— BEGIN DATA EXTRACT —

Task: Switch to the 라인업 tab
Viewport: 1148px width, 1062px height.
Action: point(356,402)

— END DATA EXTRACT —
— BEGIN DATA EXTRACT —

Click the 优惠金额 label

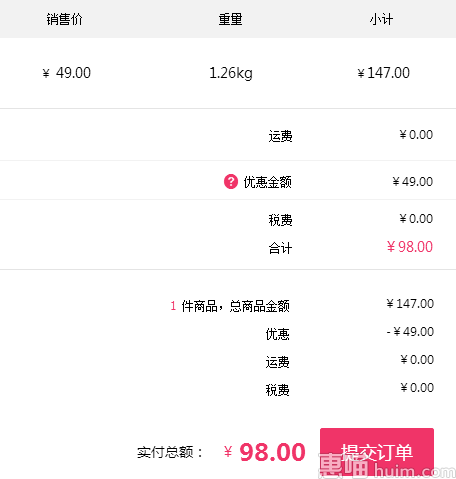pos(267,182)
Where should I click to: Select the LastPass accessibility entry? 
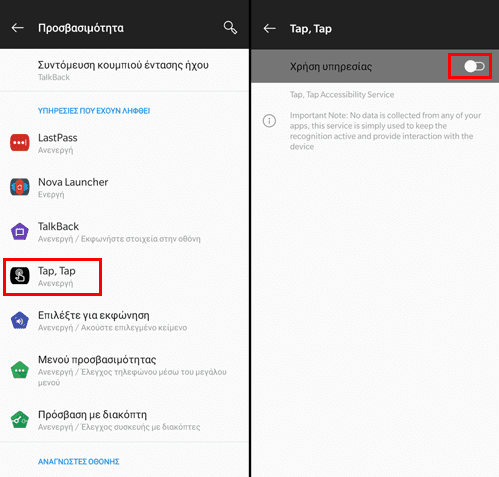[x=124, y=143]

— END DATA EXTRACT —

### GIVEN INSTRUCTION
Rewrite the rows starting at the line containing "Task: Switch to the 라인업 tab" and ending at the line containing "Action: point(356,402)", changing "Viewport" to "Window" and leaving everything else untouched.

### WORKED ANSWER
Task: Switch to the 라인업 tab
Window: 1148px width, 1062px height.
Action: point(356,402)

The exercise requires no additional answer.